I've been employed in the same company for the past 16 years as a systems analyst. Over the past 10 years or so I've always had 2-3 monitors (4 - 5 at times when I got real ambitious). Recently, I downgraded to a single 32" 1440p monitor and it feels as if I'm able to focus more intently on what I'm working on.
I'm not saying it will help everyone, but it's really helped me regain focus. So many distracting windows are now gone. No longer keeping tabs on Discord/YouTube/etc while working...well, not as much at least.
Has anyone else noticed an increased work efficiency when 'downgrading' to a single monitor setup?

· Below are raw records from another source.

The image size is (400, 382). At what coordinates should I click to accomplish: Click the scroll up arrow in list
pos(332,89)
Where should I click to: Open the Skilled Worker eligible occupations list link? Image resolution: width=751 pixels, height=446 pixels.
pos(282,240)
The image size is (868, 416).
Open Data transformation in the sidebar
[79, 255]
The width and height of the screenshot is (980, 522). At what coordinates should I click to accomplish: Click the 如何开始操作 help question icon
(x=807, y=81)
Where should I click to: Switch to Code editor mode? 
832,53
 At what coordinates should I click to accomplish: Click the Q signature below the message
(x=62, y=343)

I agree with this - I've been steadfast in working on a single monitor workflow. Not only is it more ergonomic (pressing keys is less effort than moving your head), I find that it helps with focus too. I find that having more than 2 (or 3) windows open only provides distractions and sensory overload for me.

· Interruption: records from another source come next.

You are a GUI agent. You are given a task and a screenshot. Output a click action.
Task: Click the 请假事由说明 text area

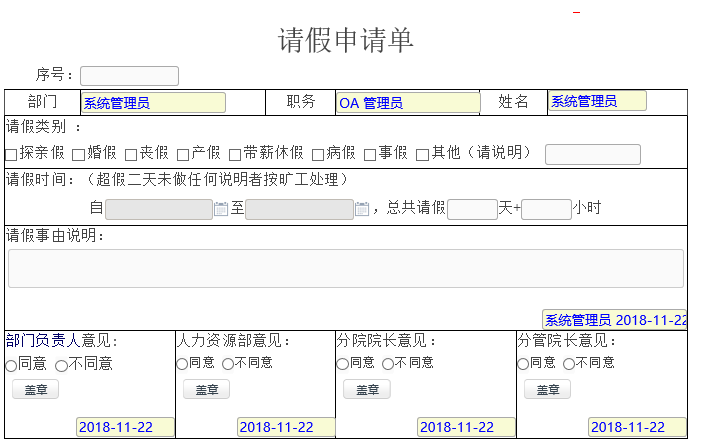(345, 269)
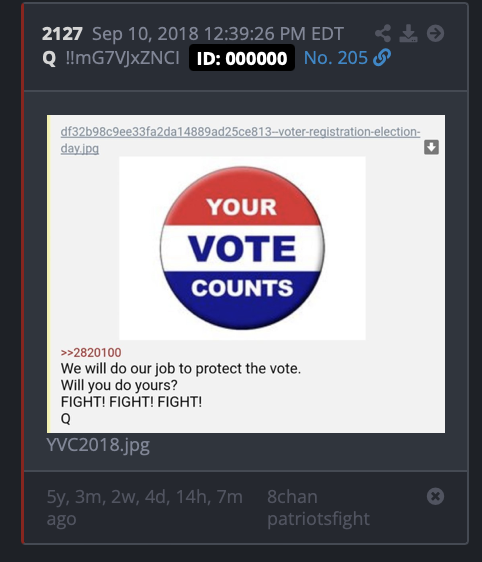The image size is (482, 562).
Task: Click the elapsed time ago text
Action: click(144, 508)
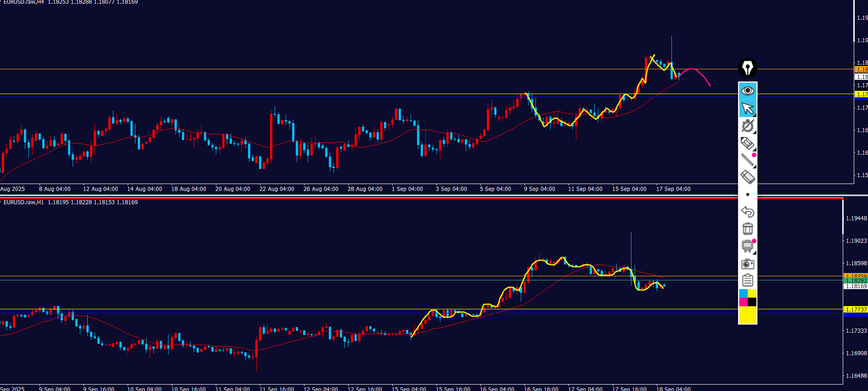Image resolution: width=868 pixels, height=391 pixels.
Task: Pick the magenta color swatch
Action: coord(743,302)
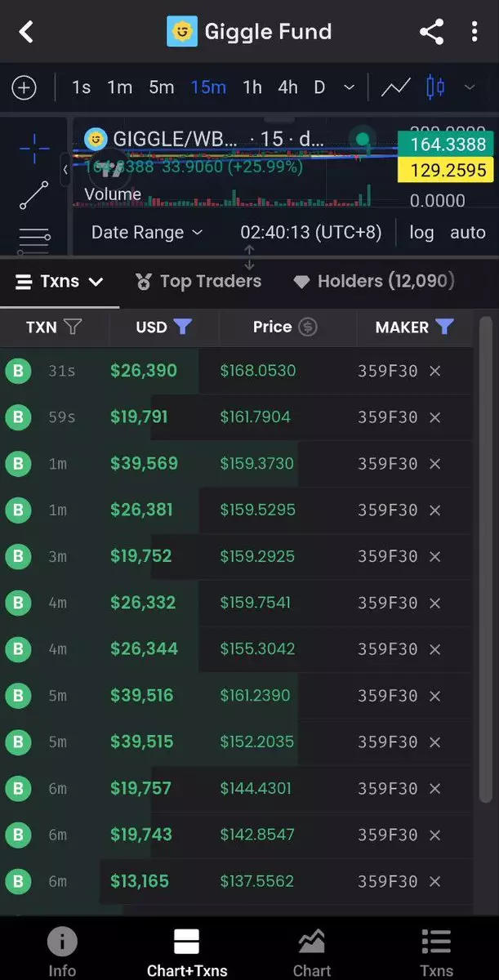Screen dimensions: 499x980
Task: Select the trend line drawing tool
Action: pyautogui.click(x=34, y=195)
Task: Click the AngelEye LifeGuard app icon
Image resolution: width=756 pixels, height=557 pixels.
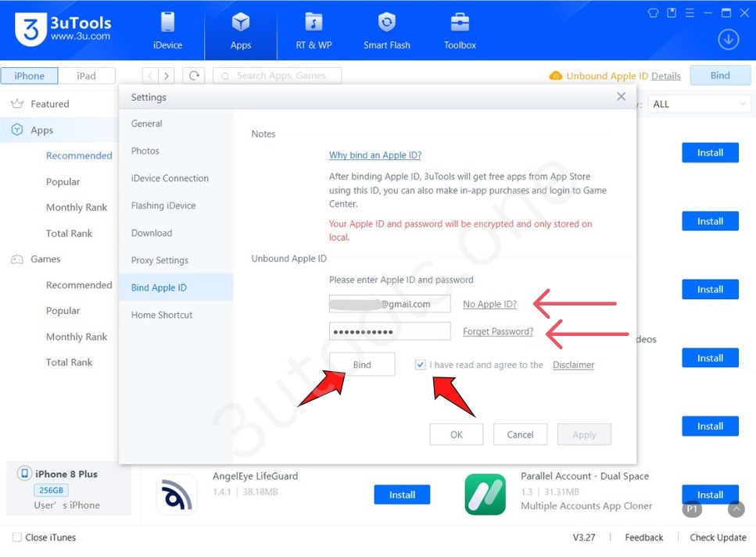Action: 177,495
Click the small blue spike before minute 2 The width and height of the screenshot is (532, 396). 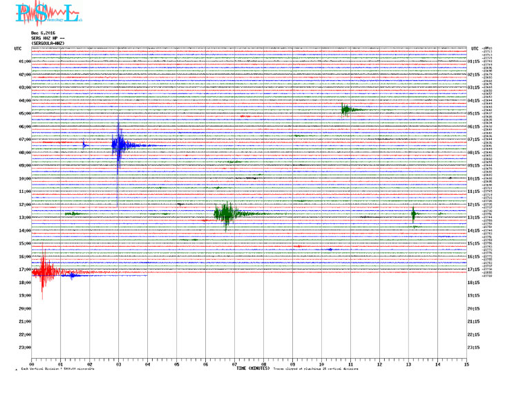pyautogui.click(x=84, y=144)
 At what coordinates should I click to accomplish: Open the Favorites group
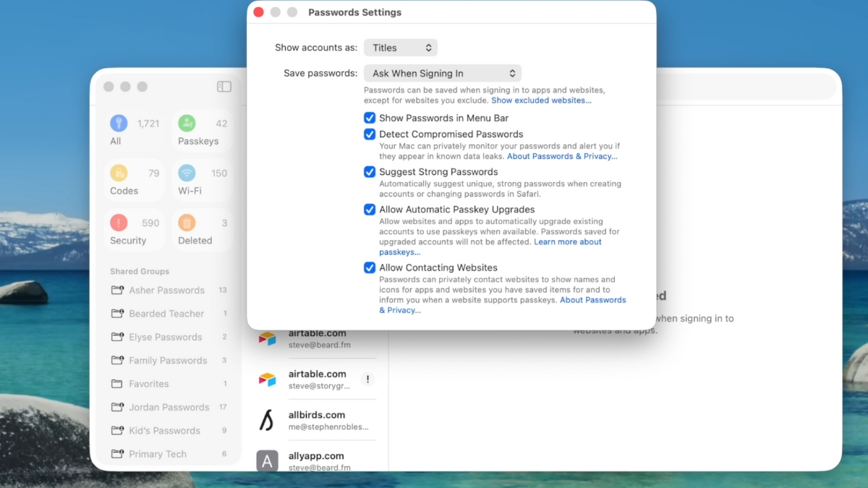click(x=148, y=384)
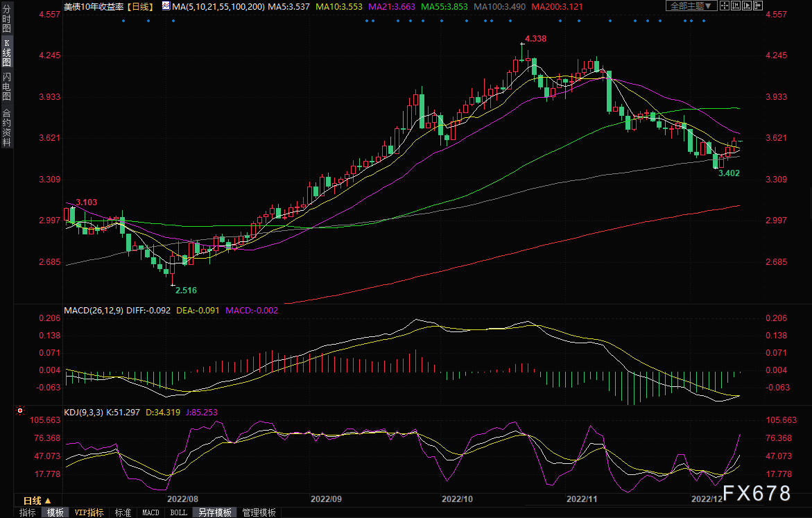Open the VIP指标 tab
Image resolution: width=812 pixels, height=518 pixels.
point(89,512)
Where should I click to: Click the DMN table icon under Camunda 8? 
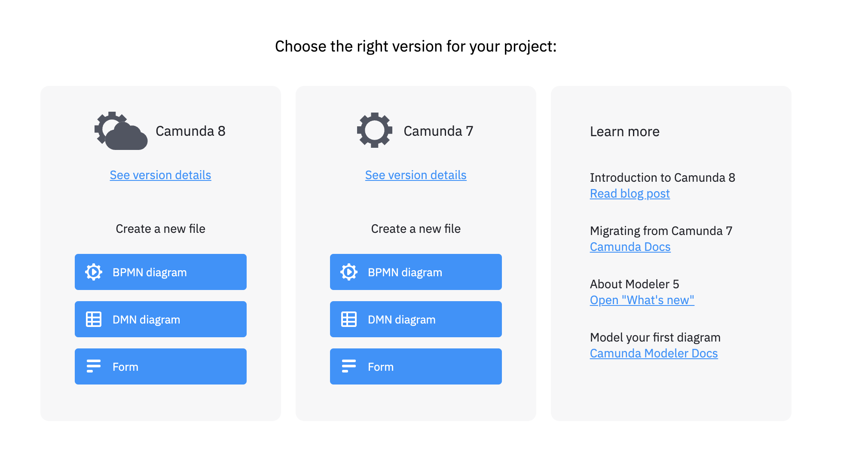(x=94, y=319)
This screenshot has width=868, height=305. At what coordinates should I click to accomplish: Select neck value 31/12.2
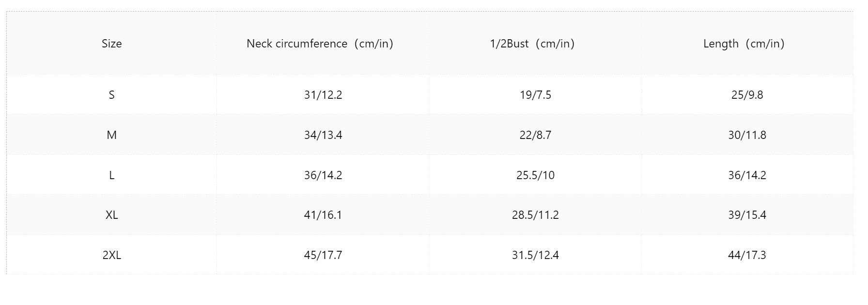pyautogui.click(x=323, y=95)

I have 3 monitors and sometimes, when I want to focus more, I turn off one of them and use the 2 remaining monitors for a single task, similar to what you do. So yes, I think it can help if you're only doing one thing.
Now, when I do many small things at the same time, there's no way I can focus unless I have all my monitors on.
Most of my coding happens on the monitor of an 15" thinkpad. No room for distracting stuff, atleast not visibly and missing emails or instant messages is way easier if they are just a single ping, thats drowned out by music, instead of a cascade of text scrolling by.
The big monitor is for less focused work or the odd day i actually want to look at multiple things at once to find an odd quirk happening in a bigger system.
Not for me, I am "out of sight - out of mind" and on a regular day I need several tools (for example code editor, several terminal sessions and at least a browser session). When I've tried one screen, I can space out for a long time because I have to keep reminding myself to bring one of those tools to the foreground when I need them. I need to see all the relevant things in front of me.
I don't really use any social or leisure sites on my work set up; I use a separate computer for that, which makes it easier to do one thing at the time. At most I have some music in the background.
I'm a software engineer. One monitor for vim, one monitor for the terminal, one monitor for the browser. Somewhere in there is chat, which is how I do most of my work communication. I have to keep a lot of information in front of me while I work so I benefit from more monitor space.
The distraction tends to come from my phone, or more generally when my company does something infuriating and I can't think straight for a while.
I find that the key is what I have on my second screen. I'm pretty good at only putting stuff on my second screen that help me with my task. Usually a checklist. I've learned not to have anything that I need to monitor or will grab my attention.
I think that experience is really going to depend on the individual. I like having a monitor dedicated to email/calendar. But I can certainly understand how it could turn into a distraction.